**TEXTO EM ESTUDO:**
%%

[Opinião] O que você ainda não sabe sobre a Ilha do Mel? / *Márcia C. M. Marques

Uma ilha paradisíaca no Atlântico Sul, com as mais belas praias do estado do Paraná, um farol e uma fortaleza ricos em histórias, e incrivelmente localizados nos melhores pontos para registros fotográficos do litoral. Com essa descrição, uma boa parte dos paranaenses e muitos turistas do Brasil e do mundo provavelmente reconhece: esta é a Ilha do Mel! Localizada na entrada da baía de Paranaguá, em frente aos balneários de Pontal do Paraná, ali se chega de barco e com os pés se explora as areias branco-acinzentadas das trilhas em meio à vegetação nativa, em busca dos pequenos paraísos como a gruta das encantadas, as inúmeras praias, os monumentos históricos, ou mesmo os deliciosos restaurantes, pousadas e bares que oferecem ao turista a oportunidade de desfrutar das suas maravilhas. Isso tudo você conhece, ou pelo menos já ouviu falar!

%%

**DADOS:**
%%

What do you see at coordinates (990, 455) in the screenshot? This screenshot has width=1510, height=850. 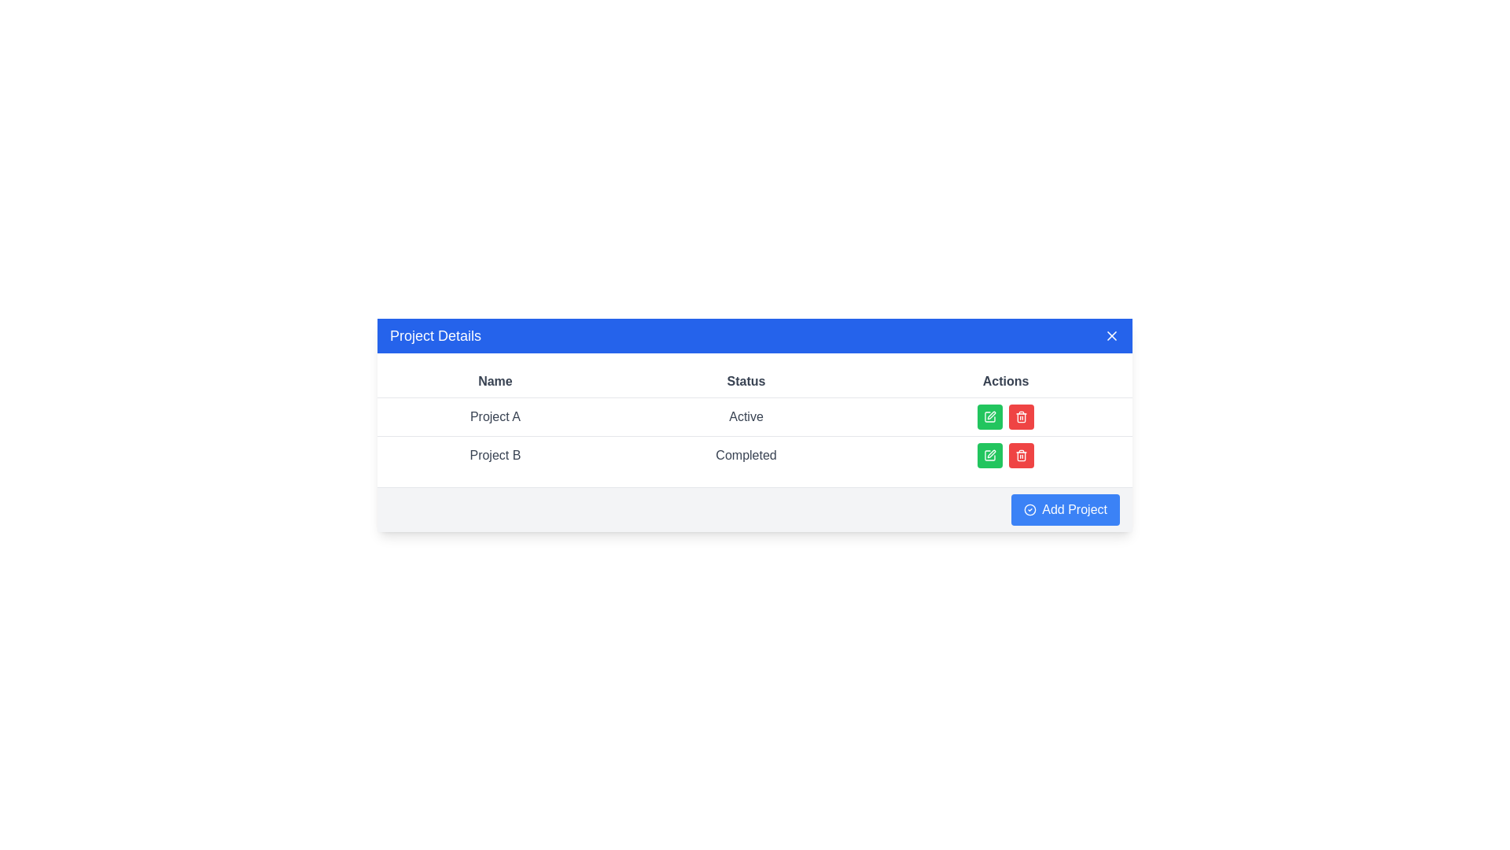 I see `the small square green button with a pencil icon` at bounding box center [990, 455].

%%
%%

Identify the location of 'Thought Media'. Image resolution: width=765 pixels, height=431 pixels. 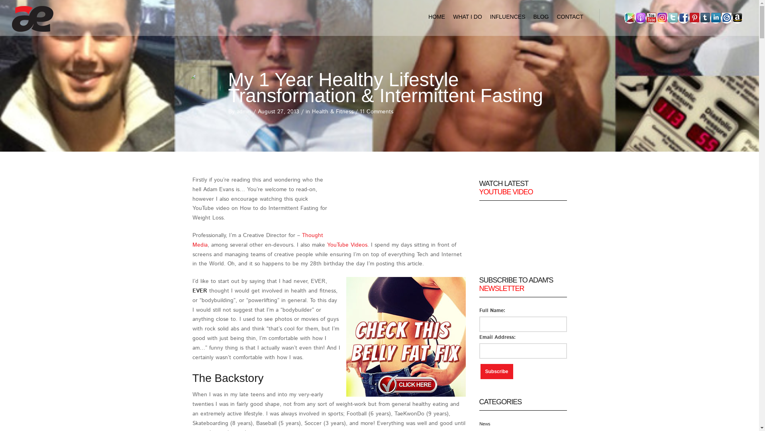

%%
%%

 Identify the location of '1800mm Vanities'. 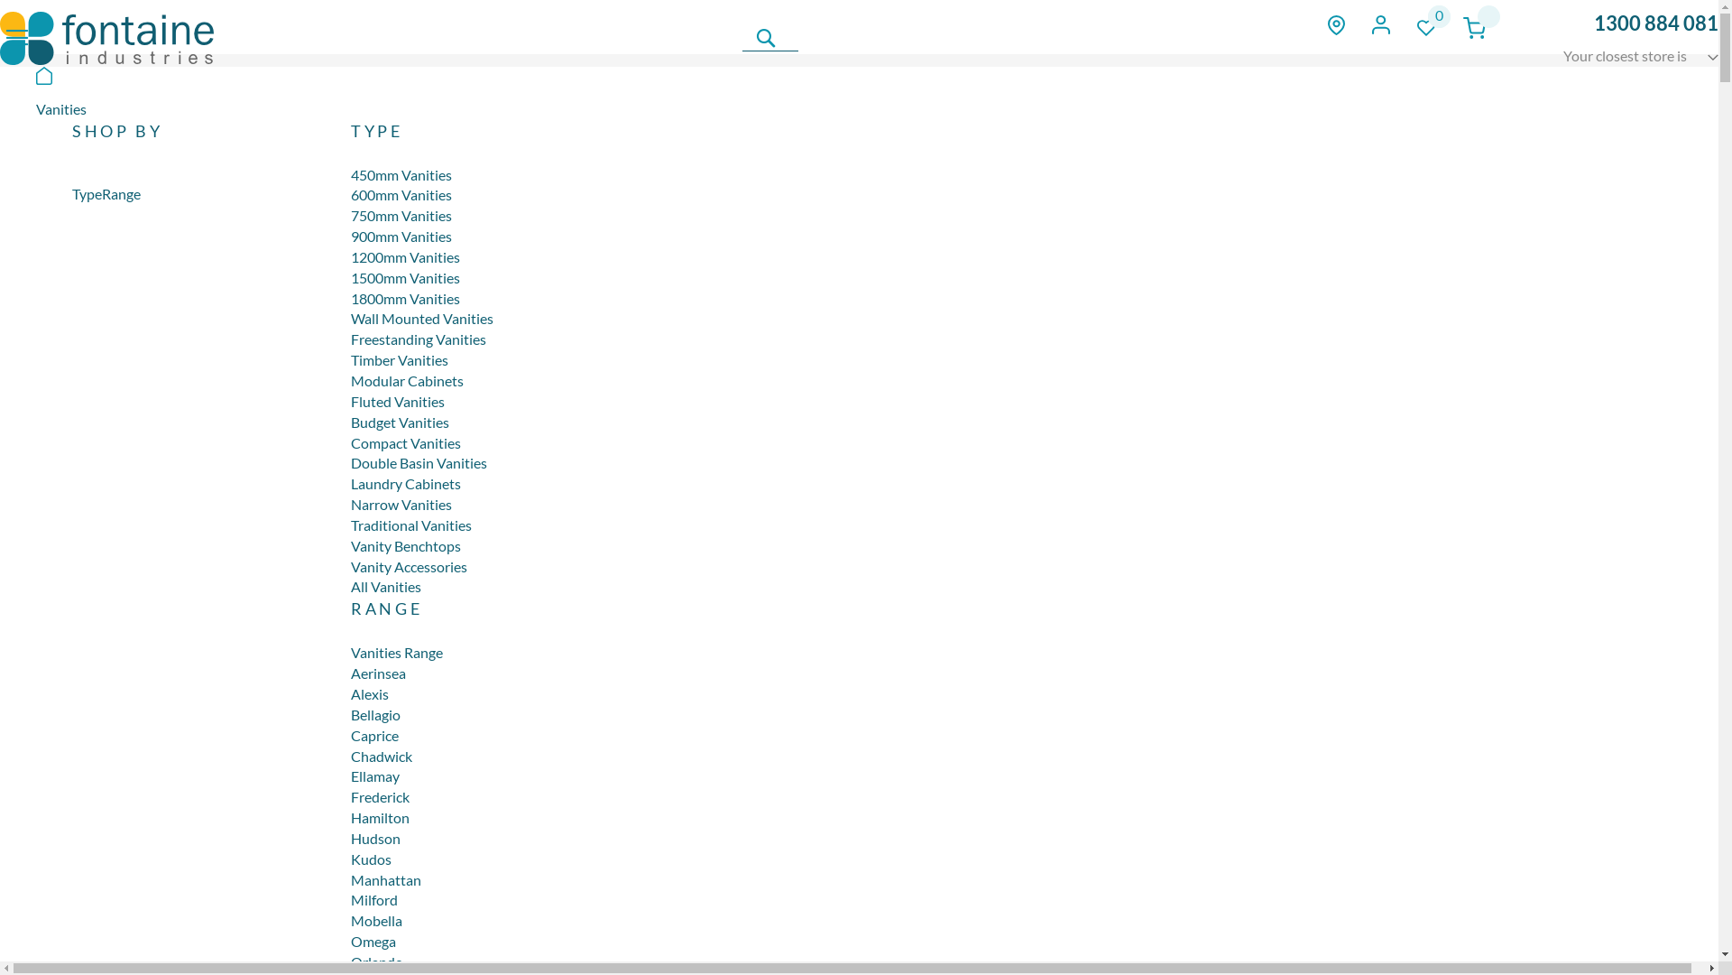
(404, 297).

%%

**TAREFAS A REALIZAR:**
1. De acordo com o texto sobre a Ilha do Mel, onde fica a ilha?
2. Transcreva do texto sobre a Ilha do Mel o trecho que se inicia pelas palavras "Uma ilha paradisíaca" e termina em "já ouviu falar!".

**RESPOSTAS:**
1. Na entrada da baía de Paranaguá, em frente aos balneários de Pontal do Paraná.

2.
Uma ilha paradisíaca no Atlântico Sul, com as mais belas praias do estado do Paraná, um farol e uma fortaleza ricos em histórias, e incrivelmente localizados nos melhores pontos para registros fotográficos do litoral. Com essa descrição, uma boa parte dos paranaenses e muitos turistas do Brasil e do mundo provavelmente reconhece: esta é a Ilha do Mel! Localizada na entrada da baía de Paranaguá, em frente aos balneários de Pontal do Paraná, ali se chega de barco e com os pés se explora as areias branco-acinzentadas das trilhas em meio à vegetação nativa, em busca dos pequenos paraísos como a gruta das encantadas, as inúmeras praias, os monumentos históricos, ou mesmo os deliciosos restaurantes, pousadas e bares que oferecem ao turista a oportunidade de desfrutar das suas maravilhas. Isso tudo você conhece, ou pelo menos já ouviu falar!